Saturday 18 February 2012

All prostate cancers show focal neuroendocrine differentiation, although the majority shows only rare or sparse single neuroendocrine cells as demonstrated by neuroendocrine markers.

In 5-10% of prostatic carcinomas there are zones with a large number of single or clustered neuroendocrine cells detected by chromogranin A immunostaining.

A subset of these neuroendocrine cells may also be serotonin positive.

Immunostaining for neuron-specific enolase, synaptophysin, bombesin/gastrin-releasing peptide and a variety of other neuroendocrine peptides may also occur in individual neoplastic neuroendocrine cells, or in a more diffuse pattern and receptors for serotonin and neuroendocrine peptides may also be present.

Vascular endothelial growth factor (VEGF) may also be expressed in foci of neuroendorine differentiation.

The definitional context of these other neuroendocrine elements (other than chromogranin A and serotonin) remains to be elucidated.

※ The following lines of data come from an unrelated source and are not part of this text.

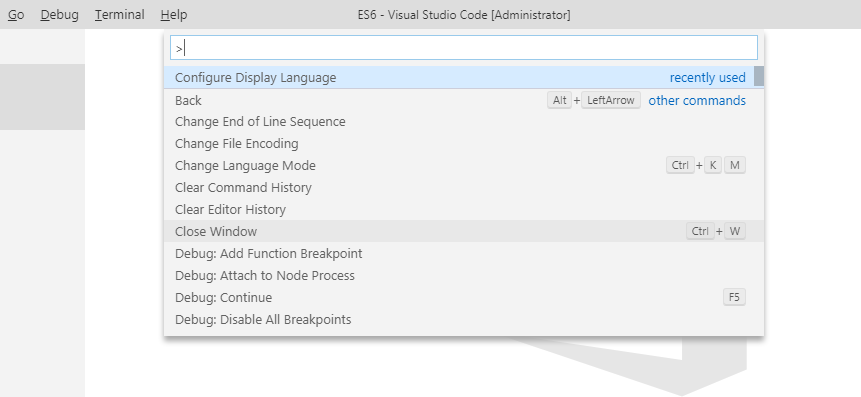The image size is (861, 397).
Task: Click the F5 keybinding badge
Action: coord(734,297)
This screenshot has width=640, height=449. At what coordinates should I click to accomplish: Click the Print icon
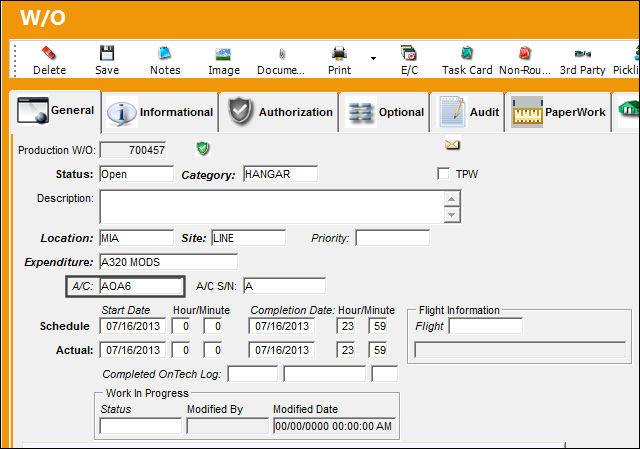coord(339,53)
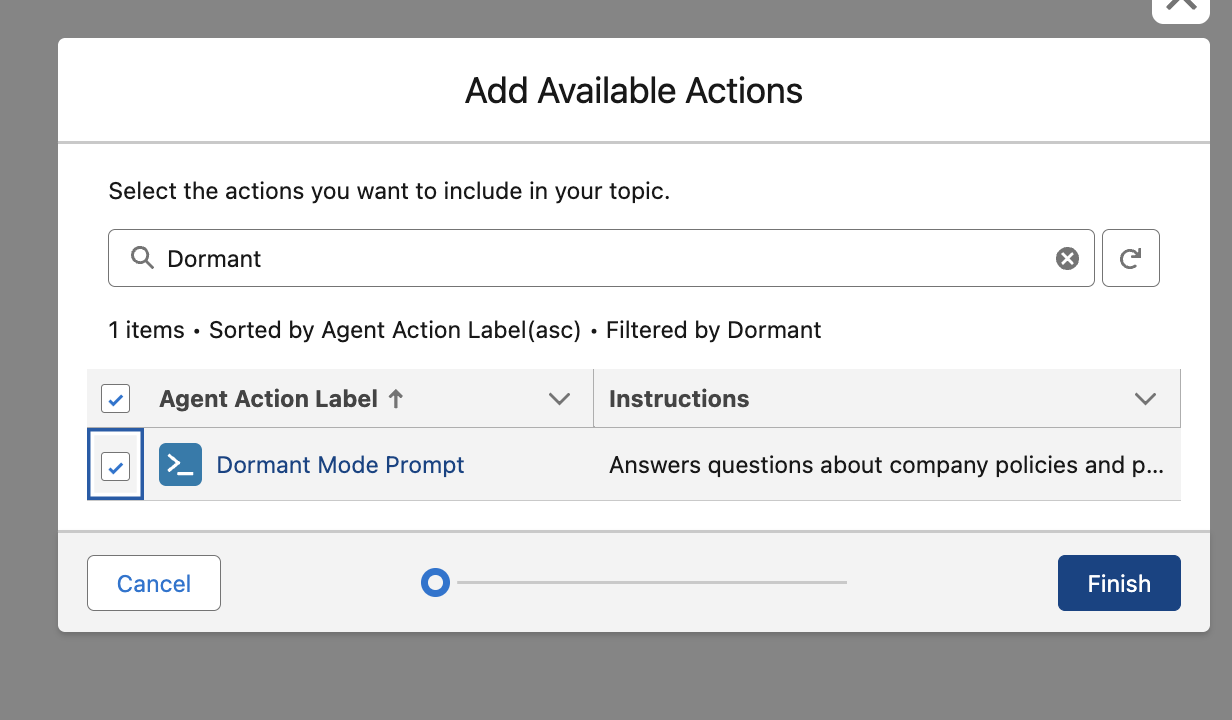Focus the action search input field
The width and height of the screenshot is (1232, 720).
click(x=600, y=259)
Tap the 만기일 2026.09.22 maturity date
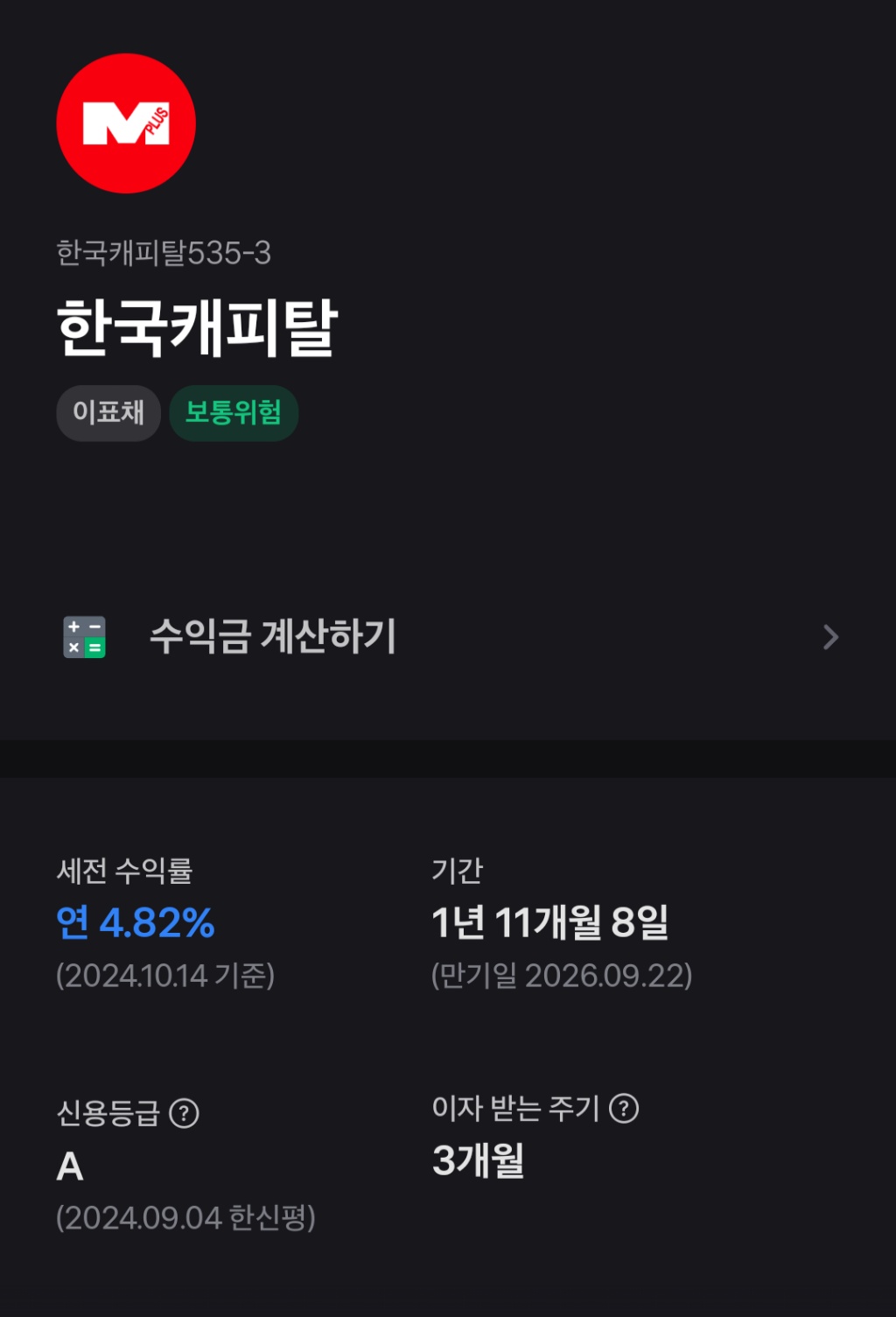This screenshot has height=1317, width=896. (562, 976)
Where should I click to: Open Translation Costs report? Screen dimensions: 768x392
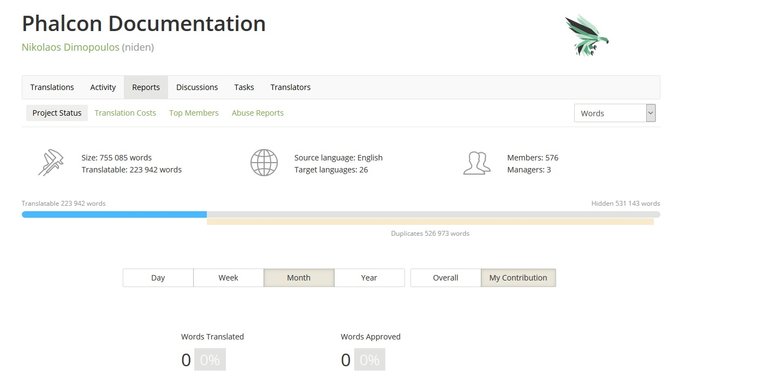(125, 113)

There are conflicting studies as to whether advanced androgen deprived and androgen independent carcinomas show increased neuroendocrine differentiation.

The prognostic significance of focal neuroendocrine differentiation in primary untreated prostatic carcinoma is controversial with some showing an independent negative effect on prognosis, while others have not shown a prognostic relationship.

In advanced prostate cancer, especially androgen independent cancer, focal neuroendocrine differentiation portends a poor prognosis and may be a therapeutic target.

Serum chromogranin A levels (and potentially other markers such as pro-gastin-releasing peptide) may be diagnostically and prognostically useful, particularly in PSA negative, androgen independent carcinomas.